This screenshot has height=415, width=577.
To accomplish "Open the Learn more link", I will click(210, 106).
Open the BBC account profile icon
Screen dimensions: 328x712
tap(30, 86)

SET PROBLEM:
Please swap "Learn more" for "Read more" in the lines above and write them out again, leaving everything else unchanged.

WRITTEN RESPONSE:
This screenshot has height=415, width=577.
To accomplish "Open the Read more link", I will click(210, 106).
Open the BBC account profile icon
Screen dimensions: 328x712
tap(30, 86)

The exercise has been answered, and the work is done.